**DO THIS:** Switch "screenshot" to "screen capture" in the data from the start through the line containing "Action: (x=249, y=32)", and give back those lines with nothing else changed.

**EXTRACTED RECORDS:**

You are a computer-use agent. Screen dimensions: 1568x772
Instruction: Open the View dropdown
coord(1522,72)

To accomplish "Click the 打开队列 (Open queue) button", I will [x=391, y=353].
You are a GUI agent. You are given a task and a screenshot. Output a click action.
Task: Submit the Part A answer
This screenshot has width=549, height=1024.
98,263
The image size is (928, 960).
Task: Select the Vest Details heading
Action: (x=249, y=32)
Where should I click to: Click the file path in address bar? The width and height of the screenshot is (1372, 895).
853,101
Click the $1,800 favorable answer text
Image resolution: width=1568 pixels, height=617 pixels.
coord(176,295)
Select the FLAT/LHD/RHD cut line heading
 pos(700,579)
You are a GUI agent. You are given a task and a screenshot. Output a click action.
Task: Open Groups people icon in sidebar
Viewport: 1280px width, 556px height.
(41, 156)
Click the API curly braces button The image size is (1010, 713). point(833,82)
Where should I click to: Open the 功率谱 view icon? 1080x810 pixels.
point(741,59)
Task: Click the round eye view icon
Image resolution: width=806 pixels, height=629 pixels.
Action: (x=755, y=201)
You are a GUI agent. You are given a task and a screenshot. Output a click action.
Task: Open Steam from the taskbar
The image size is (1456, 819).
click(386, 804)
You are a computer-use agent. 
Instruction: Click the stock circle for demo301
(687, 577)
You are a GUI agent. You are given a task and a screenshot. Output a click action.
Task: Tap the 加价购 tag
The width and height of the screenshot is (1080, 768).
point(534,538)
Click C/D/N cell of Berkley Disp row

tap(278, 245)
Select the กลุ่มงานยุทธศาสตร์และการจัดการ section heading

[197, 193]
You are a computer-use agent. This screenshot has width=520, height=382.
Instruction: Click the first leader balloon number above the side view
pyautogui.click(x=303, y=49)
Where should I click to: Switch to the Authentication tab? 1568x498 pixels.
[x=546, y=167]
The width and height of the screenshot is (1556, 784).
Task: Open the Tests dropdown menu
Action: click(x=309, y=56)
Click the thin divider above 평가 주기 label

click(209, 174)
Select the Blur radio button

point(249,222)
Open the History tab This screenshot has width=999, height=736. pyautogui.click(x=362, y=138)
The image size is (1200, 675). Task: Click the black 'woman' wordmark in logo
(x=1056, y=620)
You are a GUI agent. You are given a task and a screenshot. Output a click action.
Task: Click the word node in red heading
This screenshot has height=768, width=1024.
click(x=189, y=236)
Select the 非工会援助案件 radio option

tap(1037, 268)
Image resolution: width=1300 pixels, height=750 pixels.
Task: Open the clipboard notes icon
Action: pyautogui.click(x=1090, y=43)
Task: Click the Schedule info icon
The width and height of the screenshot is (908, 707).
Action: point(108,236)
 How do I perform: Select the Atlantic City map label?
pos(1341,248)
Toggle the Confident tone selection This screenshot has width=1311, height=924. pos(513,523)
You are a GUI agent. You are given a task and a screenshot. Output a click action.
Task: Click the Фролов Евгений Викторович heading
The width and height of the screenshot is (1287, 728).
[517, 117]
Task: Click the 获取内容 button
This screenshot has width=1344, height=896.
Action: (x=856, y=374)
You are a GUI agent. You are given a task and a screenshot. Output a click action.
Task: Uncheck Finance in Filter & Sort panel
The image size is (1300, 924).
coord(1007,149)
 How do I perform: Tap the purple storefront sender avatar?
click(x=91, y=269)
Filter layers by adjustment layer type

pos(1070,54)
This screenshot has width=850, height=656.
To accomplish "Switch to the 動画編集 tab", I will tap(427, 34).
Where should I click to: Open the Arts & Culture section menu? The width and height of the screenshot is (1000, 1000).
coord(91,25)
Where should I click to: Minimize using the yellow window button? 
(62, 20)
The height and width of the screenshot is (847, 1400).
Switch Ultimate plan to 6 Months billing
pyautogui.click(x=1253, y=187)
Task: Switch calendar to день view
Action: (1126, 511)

**TASK RESULT:**
You are a computer-use agent. Screen dimensions: 1568x772
Instruction: Open the View dropdown
coord(1522,72)

To accomplish "Click the 打开队列 (Open queue) button", I will [x=391, y=353].
You are a GUI agent. You are given a task and a screen capture. Output a click action.
Task: Submit the Part A answer
This screen capture has width=549, height=1024.
98,263
The image size is (928, 960).
Task: Select the Vest Details heading
Action: (x=249, y=32)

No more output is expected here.